Ich habe dann mehrere Wochen damit verbracht, Fotos von diesen anderen Autos zu machen. Natürlich ohne Kennzeichen, bin ja keine Petze. Am dritten Tag meiner Mission empfingen mich die Polizisten auf der Wache bereits etwas genervt, es dauerte eine Zeit, bis sie verstanden, dass es mir weder darum ging, das Geld zurückzubekommen noch andere anzuschwärzen. Ich wollte einfach nur den Satz hören, dass ich ein armes Schwein bin. Nirgendwo sonst in Deutschland ist das Abschleppen so teuer, und ausgerechnet in diese Stadt musste ich ziehen.

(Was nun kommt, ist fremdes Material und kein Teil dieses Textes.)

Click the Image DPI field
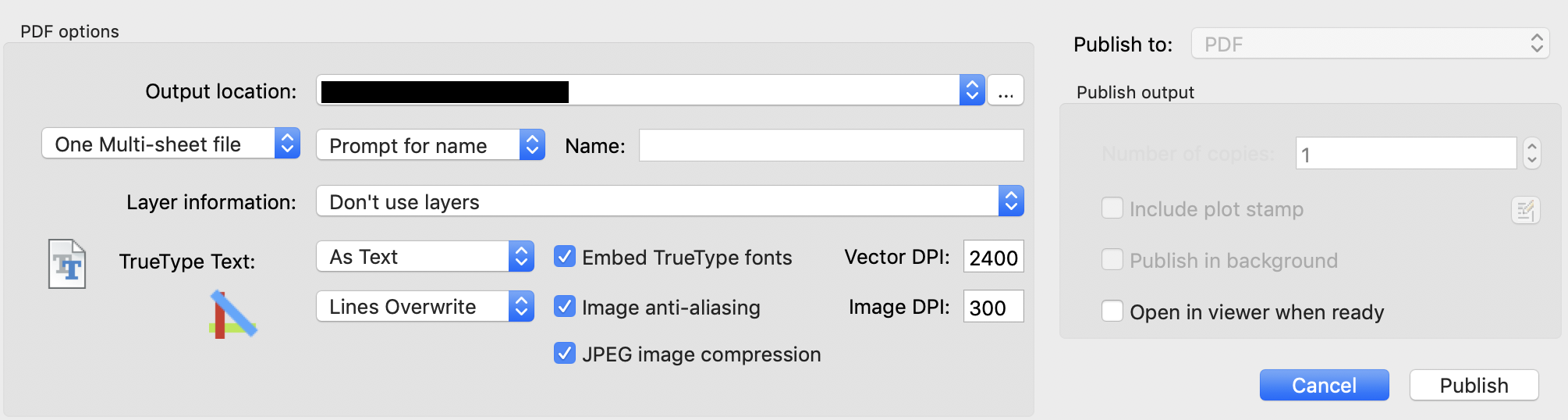 tap(993, 307)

Das Parken und mich verbindet keine innige Beziehung. Ich weiß auch nicht, woran das liegt, weil ich gern Auto fahre und in fast jede Parklücke komme. Aber ich achte einfach nicht darauf, wo mein Wagen steht, wenn ich aussteige. Ich bin dann oft in Gedanken. Einmal habe ich in meiner Straße am Rand einer Baustelle geparkt, es war mitten im September. Das absolute Halteverbot galt bis zum 30. Wie gut, dass wir Oktober haben, dachte ich und stieg aus. Am nächsten Morgen fuhr ich dann mal wieder nach Tiefstack.

Menschen wie meinen Vater macht so etwas wahnsinnig. Ich kann das gut verstehen. Deshalb habe ich gemeinsam mit meiner Mutter inzwischen ein verlässliches System erarbeitet, anhand dessen wir uns verständigen, wenn ES mal wieder passiert ist. Mein Auto ist ja nach wie vor auf meinen Vater zugelassen. Ich schicke dann eine SMS auf das Handy meiner Eltern, in der irgendwas von Schuhen oder Handtaschen steht, das liest sich mein Vater nicht durch. Daraufhin ruft meine Mutter zurück. Sobald sie weiß, dass da wieder ein Schreiben von der Behörde ansteht, lenkt sie gegen Mittag, wenn die Post kommt, meinen Vater ab, scharwenzelt zum Briefkasten und fischt verdächtiges Material vorsorglich heraus. Das hat die letzten Male eigentlich ganz gut geklappt.

Und wenn nicht? Tja. Dann muss ich meinem Vater wieder erklären, was Frauen und Männer im Leben so unterscheidet. Ich glaube das natürlich nicht wirklich, weiß aber, dass danach Ruhe ist. Also, nach dem ziemlich langen Seufzer und dem fassungslosen Kopfschütteln. Bei dem Gedanken daran, wie viel Geld ich schon an gute Zwecke hätte spenden können, werde ich auch fassungslos. Und ein weiterer Gedanke kam mir neulich, als man überall von drohenden Staatspleiten in Europa las. Sollte diese Stadt eines Tages bankrott sein, dann kann es an mir nicht gelegen haben.